Il disco scorre via piacevolmente, ma senza particolari sussulti.
Altra traccia degna di nota è “Requiem”, dove il ritornello rappresenta una sorta di “O Fortuna / Carmina Burana” riarrangiata in chiave symphonic metal. Tra gli altri episodi migliori troviamo “Arise”, brano dall’atmosfera arabeggiante, il cui ritornello risulta arioso e al tempo stesso malinconico.
La parte centrale del disco subisce una leggera flessione in termini qualitativi, con brani più scontati, come “Take a Stand” e “Cast Evil Out”.
“Head Up High” (altro brano di spicco), invece, rimanda ad alcuni passaggi degli Enigma, la band diventa celebre negli anni 90’ con il disco “MCMXC a.D.”.

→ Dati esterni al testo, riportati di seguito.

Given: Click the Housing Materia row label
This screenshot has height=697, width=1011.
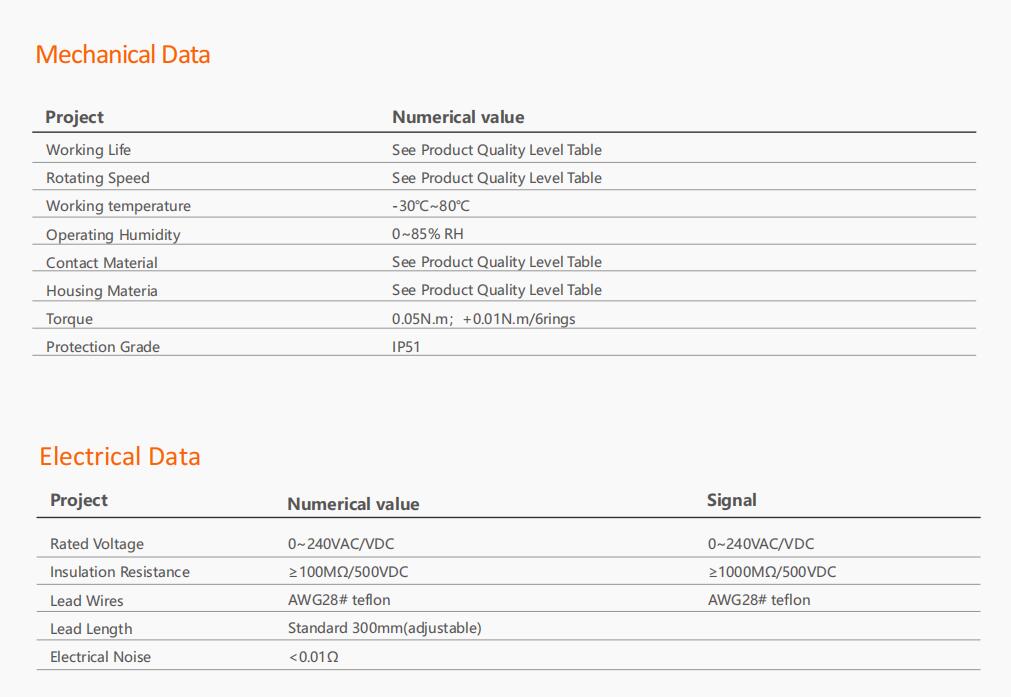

Uno dei momenti clou del disco è la traccia dal titolo esplicativo “We Search For Peace”, un desiderio di cercare la pace, argomento quanto mai attuale vista la situazione dei conflitti in Ucraina e in Palestina.
Analizzando questi due dischi della Olzon, possiamo dire che a livello “commerciale” non fanno una piega, visto che probabilmente è il genere musicale che vogliono sentire i fans che l’hanno conosciuta dal suo ingresso nei Nightwish; probabilmente non è la musica che lei vorrebbe scrivere (e cantare) e il suo debut album “Shine” ne è la prova.
Album destinato ai nostalgici dei Nightwish dell’era Olzon o per chi ama il power-metal sinfonico con voce femminile.